The antibacterial activity was tested in triplicate against three acne-causing bacteria: P. acnes, S. epidermidis, and S. aureus. Based on the zone of inhibition, it could be classified into four categories: weak (<5 mm), moderate (5-10 mm), strong (10-20 mm), and very strong (>20 mm)21,23. Meanwhile, based on the antibacterial activities of extracts can be classified into three levels: weak activity (inhibition zone lower than 12 mm), moderate activity (inhibition zone between 12 and 20 mm), and strong activity (inhibition zone higher than 20 mm)24.

Figure1. The loose powder formulations: F0 (a), F1 (b), F2 (c) and F3 (d)

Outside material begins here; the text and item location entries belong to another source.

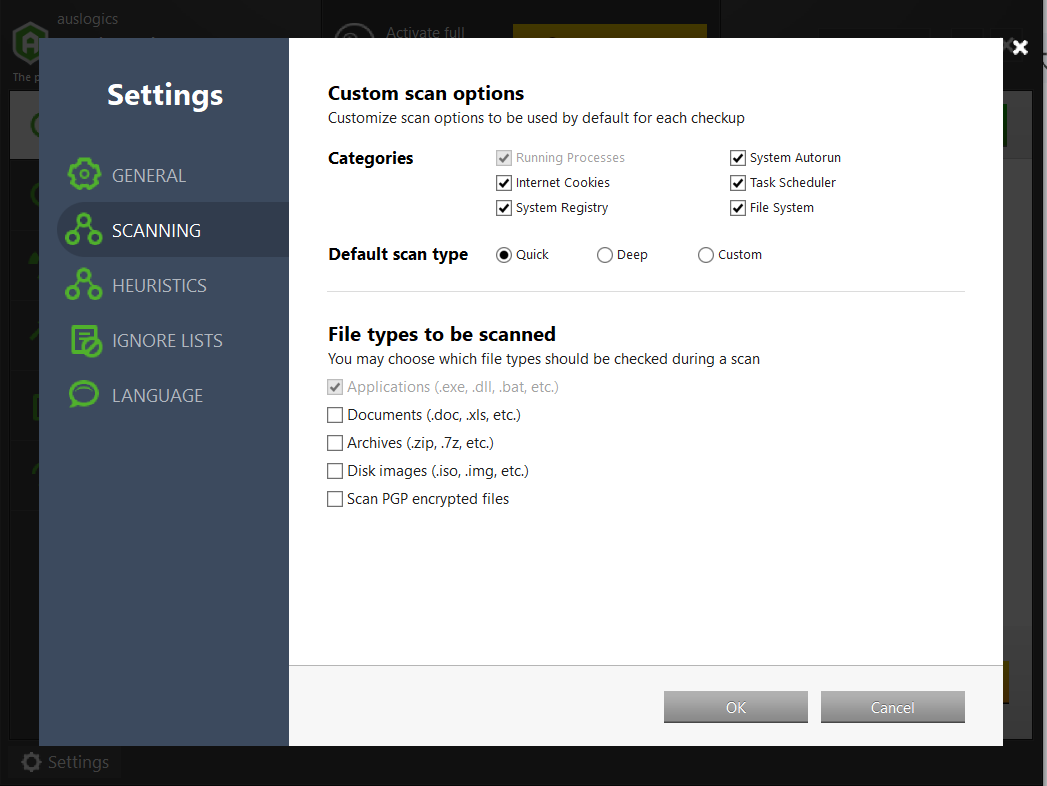Open General settings via the gear icon
Image resolution: width=1047 pixels, height=786 pixels.
pos(84,174)
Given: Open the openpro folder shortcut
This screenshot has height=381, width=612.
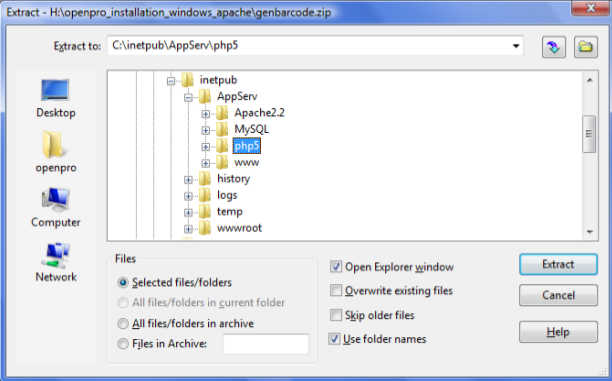Looking at the screenshot, I should [53, 144].
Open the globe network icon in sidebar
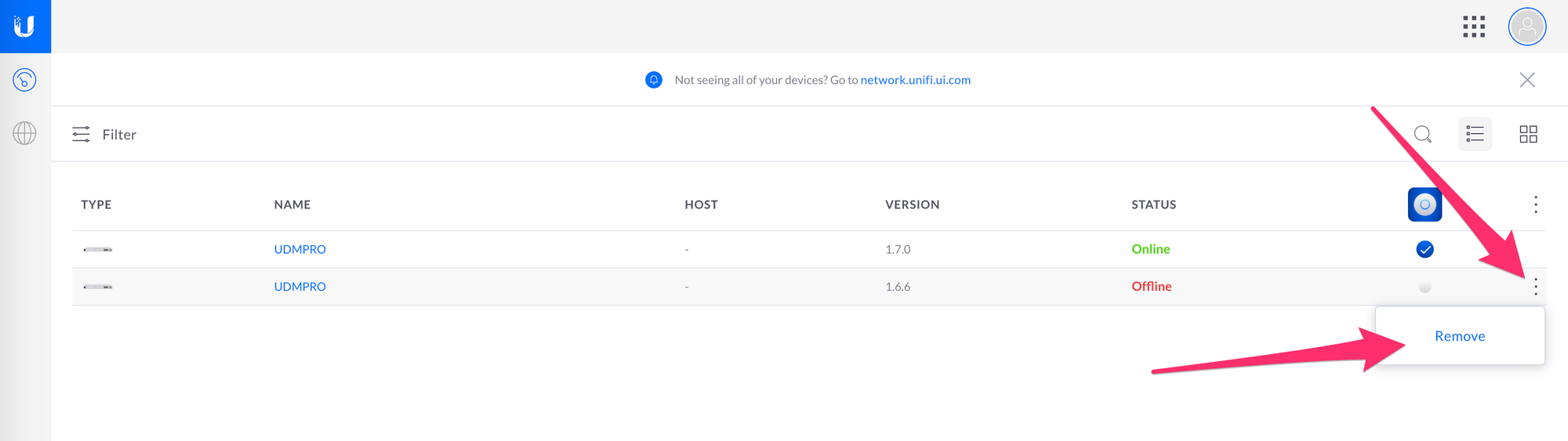This screenshot has width=1568, height=441. coord(25,133)
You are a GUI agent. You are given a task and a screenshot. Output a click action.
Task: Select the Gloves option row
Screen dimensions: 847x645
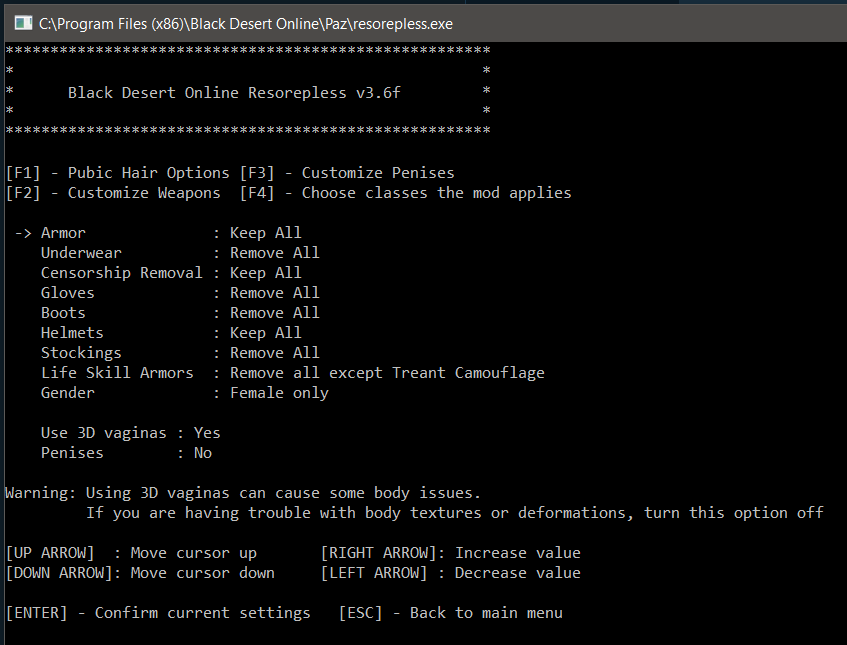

The results showed that two loose powder formulations of E. bulbosa ethanol extract (F1 and F2) had a weak inhibitory response against S. aureus, while F3 showed moderate inhibitory power. F1 and F2 had a moderate inhibitory power against S. epidermidis. However, F3 had a strong inhibitory response against S. epidermidis with an inhibition zone of 10.8 ± 0.8 mm. Meanwhile, based on the classification of antibacterial activities of extract24, the three formulations (F1, F2, F3) had a weak activity against S. epidermidis and S. aureus, with the inhibition zones in the range of 2.9 ± 1.4 to 10.8 ± 0.8 mm. Furthermore, the antibacterial activity of the three formulations can be described as strong against P. acnes. The highest zone of inhibition produced by F3 was 17.6 ± 3.1 mm (Table III and Figure 2). This can occur due to differences in E. bulbosa ethanol extract concentration in each formulation. The higher the E. bulbosa ethanol extract concentration in the formulation, the higher the inhibition zone produced21.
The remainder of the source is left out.